The hardest part of writing is the synopsis. You have to consider what can be left out, and what needs to be left in. A lot happens in a book, and all of a sudden you have to make someone want to consider your full manuscript in a few words. How do you do that?

It sounds impossible doesn’t it? And in some respects that is exactly what it feels like.

A manuscript could be rejected, not because it isn’t any good, but because the synopsis isn’t selling the manuscript. A synopsis is a very important selling tool.

We all know the old saying; you can’t judge a book by its cover. This is true. However, how much importance do you place on your book cover design?

A cover design is what makes a book stand out, and is as important as the story within.

The book cover is what everyone is going to see first. It is what is going to make someone pick it up. This is the hard part. A story can’t sell itself it needs a cover to say ‘look at me’ and ‘come on, you know you’re interested’. Then comes the blurb at the back of the book to entice the reader even more.

I had a lot of input regarding my book cover for The Other Side Of The Looking Glass, and am completely blown away with how it turned out. I love it.

Care to brag about your family?

I have an absolutely wonderful family. I have two sisters, one of which is my identical twin, and I tell my two daughters that a sister is the best friend that they will ever have.

I had so much fun growing up, and it’s always great knowing that I have two sisters to share those times, and reminisce over.

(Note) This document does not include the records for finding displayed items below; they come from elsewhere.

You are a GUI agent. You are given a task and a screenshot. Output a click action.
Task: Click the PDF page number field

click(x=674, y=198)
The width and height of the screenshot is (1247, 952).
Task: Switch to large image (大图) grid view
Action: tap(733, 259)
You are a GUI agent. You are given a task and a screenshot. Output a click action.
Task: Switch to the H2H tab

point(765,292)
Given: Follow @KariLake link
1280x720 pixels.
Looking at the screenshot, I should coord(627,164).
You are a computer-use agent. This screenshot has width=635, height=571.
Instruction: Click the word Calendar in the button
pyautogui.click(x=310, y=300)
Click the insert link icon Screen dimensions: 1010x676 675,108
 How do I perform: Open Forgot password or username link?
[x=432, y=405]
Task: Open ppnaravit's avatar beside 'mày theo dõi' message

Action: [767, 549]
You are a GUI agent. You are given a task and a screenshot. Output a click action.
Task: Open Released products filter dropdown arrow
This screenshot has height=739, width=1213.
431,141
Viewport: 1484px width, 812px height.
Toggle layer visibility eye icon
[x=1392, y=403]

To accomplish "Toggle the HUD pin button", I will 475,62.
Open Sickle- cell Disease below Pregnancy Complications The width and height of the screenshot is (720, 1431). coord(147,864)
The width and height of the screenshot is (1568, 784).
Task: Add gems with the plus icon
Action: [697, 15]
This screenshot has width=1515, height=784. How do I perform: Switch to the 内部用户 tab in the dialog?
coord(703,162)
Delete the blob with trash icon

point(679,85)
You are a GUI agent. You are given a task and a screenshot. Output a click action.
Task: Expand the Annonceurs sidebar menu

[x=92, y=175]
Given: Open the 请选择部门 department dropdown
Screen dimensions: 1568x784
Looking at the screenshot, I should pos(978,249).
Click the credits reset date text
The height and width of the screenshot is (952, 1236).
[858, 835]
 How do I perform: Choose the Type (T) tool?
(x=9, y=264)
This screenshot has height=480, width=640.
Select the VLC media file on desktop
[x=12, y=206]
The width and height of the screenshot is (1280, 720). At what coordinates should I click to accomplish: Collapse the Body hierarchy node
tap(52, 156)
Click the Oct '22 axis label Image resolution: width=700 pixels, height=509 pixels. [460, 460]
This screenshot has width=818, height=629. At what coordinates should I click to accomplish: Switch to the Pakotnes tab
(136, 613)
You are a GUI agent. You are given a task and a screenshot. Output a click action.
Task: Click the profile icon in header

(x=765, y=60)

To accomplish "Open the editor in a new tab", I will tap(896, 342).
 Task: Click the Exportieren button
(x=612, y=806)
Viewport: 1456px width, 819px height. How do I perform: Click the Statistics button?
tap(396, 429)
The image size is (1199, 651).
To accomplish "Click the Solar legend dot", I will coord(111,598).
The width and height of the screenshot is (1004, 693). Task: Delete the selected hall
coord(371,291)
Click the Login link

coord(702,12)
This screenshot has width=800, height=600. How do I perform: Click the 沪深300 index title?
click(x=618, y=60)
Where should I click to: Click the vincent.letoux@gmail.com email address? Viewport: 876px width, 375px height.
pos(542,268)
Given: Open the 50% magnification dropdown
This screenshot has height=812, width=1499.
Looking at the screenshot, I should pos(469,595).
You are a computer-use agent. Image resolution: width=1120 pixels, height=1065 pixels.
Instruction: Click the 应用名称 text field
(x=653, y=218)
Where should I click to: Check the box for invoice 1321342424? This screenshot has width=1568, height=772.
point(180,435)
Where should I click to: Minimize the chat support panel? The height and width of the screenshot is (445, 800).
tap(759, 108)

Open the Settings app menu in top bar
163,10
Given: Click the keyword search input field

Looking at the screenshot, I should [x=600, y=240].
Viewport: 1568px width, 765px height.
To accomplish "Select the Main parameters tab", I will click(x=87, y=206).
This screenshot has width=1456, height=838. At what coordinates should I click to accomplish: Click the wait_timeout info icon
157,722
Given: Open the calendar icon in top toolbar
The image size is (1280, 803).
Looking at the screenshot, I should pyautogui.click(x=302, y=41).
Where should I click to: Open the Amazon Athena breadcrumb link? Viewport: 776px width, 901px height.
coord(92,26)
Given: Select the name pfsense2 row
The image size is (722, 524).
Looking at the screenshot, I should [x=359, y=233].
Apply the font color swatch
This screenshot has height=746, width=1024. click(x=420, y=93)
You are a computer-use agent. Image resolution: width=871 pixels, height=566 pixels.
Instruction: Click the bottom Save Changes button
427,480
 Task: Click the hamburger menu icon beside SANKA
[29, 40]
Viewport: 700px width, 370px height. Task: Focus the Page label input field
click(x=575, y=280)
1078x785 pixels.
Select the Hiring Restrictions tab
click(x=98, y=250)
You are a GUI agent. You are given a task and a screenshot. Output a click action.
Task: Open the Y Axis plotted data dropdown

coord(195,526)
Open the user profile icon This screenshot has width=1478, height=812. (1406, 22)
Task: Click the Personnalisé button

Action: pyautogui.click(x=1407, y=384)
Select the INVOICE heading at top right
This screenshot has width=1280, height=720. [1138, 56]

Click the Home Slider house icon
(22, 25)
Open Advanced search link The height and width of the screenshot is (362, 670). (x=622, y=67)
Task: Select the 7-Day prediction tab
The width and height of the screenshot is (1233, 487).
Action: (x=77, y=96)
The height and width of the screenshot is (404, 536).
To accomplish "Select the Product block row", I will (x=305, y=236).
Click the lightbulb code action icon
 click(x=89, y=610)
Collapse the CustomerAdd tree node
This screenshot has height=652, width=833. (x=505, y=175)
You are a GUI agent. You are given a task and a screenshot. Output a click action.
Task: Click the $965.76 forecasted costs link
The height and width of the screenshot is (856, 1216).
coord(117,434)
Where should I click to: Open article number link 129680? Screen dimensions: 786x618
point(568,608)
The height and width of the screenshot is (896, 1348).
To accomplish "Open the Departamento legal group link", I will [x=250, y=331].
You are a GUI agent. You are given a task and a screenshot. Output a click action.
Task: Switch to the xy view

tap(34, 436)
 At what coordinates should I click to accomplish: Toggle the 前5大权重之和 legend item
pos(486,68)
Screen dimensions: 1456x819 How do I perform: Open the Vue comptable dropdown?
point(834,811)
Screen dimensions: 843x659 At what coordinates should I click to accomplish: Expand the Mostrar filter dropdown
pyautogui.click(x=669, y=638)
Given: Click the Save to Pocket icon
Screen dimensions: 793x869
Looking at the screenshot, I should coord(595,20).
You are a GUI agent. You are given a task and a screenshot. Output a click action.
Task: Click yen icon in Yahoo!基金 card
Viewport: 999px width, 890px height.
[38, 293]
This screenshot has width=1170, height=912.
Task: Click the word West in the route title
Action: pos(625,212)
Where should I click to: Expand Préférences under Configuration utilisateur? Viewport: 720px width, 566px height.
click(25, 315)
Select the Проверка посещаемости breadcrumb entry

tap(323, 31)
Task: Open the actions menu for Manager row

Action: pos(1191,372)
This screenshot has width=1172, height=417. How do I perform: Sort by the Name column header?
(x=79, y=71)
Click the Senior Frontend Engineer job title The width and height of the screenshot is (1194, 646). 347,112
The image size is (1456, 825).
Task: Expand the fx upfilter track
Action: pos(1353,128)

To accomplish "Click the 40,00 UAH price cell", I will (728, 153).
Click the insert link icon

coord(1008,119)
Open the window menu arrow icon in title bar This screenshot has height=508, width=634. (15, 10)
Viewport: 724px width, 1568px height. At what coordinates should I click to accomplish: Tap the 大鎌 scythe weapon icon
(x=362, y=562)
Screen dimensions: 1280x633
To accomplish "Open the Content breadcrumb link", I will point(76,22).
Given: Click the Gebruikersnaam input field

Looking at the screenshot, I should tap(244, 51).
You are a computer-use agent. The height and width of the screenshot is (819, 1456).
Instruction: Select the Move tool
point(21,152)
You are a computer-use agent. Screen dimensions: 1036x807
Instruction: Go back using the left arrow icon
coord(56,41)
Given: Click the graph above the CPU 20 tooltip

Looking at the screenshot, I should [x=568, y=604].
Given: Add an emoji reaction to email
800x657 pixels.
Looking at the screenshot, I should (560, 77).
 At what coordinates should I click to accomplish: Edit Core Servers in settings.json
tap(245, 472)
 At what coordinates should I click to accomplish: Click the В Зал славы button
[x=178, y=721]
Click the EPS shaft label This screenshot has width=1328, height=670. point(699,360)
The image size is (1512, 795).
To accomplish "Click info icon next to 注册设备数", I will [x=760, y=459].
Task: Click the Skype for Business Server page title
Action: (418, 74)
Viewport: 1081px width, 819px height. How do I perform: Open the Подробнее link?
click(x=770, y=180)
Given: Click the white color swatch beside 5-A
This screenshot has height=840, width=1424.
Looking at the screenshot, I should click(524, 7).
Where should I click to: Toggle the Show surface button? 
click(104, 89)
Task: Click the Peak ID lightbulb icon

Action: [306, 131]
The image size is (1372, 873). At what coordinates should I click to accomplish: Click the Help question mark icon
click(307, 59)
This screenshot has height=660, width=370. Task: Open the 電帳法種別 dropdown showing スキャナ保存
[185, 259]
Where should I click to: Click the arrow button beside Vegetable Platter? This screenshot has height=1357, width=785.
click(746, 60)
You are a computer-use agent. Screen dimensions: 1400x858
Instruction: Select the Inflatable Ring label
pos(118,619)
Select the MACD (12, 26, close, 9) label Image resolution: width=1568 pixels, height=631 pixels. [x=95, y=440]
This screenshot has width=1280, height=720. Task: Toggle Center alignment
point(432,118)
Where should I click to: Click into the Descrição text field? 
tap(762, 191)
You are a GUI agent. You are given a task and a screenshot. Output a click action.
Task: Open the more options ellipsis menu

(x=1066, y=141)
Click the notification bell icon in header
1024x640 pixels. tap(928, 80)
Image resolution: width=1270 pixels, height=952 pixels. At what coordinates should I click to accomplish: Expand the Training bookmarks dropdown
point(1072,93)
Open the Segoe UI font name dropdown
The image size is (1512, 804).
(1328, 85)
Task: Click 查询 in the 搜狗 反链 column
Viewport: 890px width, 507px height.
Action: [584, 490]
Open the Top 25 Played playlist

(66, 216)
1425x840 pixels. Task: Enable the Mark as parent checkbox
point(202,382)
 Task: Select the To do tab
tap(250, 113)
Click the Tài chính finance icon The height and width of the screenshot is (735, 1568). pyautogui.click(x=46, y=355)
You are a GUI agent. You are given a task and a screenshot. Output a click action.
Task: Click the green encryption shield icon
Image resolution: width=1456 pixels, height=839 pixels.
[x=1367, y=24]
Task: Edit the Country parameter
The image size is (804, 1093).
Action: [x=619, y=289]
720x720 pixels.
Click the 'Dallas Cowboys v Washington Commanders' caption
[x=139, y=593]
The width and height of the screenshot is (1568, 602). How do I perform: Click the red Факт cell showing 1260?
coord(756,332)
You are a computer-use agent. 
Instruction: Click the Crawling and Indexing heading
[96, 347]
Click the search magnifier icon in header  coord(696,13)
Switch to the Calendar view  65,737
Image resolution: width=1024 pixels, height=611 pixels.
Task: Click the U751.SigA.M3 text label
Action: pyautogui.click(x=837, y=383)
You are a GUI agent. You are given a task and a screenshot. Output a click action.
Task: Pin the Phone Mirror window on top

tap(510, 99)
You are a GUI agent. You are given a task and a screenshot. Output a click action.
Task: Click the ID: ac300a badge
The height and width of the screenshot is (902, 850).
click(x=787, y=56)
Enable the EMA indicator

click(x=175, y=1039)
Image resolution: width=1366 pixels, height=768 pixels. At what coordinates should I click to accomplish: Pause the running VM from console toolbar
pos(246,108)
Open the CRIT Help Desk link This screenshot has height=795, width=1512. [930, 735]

To me family is one of the most important things in life. With family you are never truly alone, even if they don’t always get you, I know that they love me. Pretty special eh!

If you had a million dollars to give to charity, how would you allot the funds?

My dad was recently diagnosed with cancer; thankfully they caught it early and were able to operate and remove it. He is still undergoing treatment, but things are looking really good, and the doctors and everyone are really please with how he is doing. Until then didn’t really appreciate what a wonderful job the cancer charities do. So I would probably split the money between the different cancer charities and those for animal welfare.

I love animals, and I’m a real softie when it comes to their welfare. It makes me really sad to see them being mistreated, or near to extinction, or removed from their natural habitat, which is why I would split the other half of the million to give to animal welfare.

If you could have one skill that you don’t currently have, what would it be?

I would really love to be able to speak another language, and admire anyone that is multilingual. This is definitely a skill I would love to poses.

What’s your biggest pet peeve?

I have family dog, and my biggest peeve are dog owners that don’t clean up after their dog.

When my eldest daughter was four she fell over and got covered in dog pooh, simply because an irresponsible owner hadn’t cleaned up after their dog.

Things like this shouldn’t be happening. We now even have dog bins to throw our dog pooh in, so there is no excuse.

What simple pleasure makes you smile?

I love the stars, and the early morning before everyone wakes up.

I get up super early in a morning 3:30am, and it is just a lovely time of the day, the birds are chirping, and I’ve seen the odd fox and deer. It’s a pleasure worth smiling over.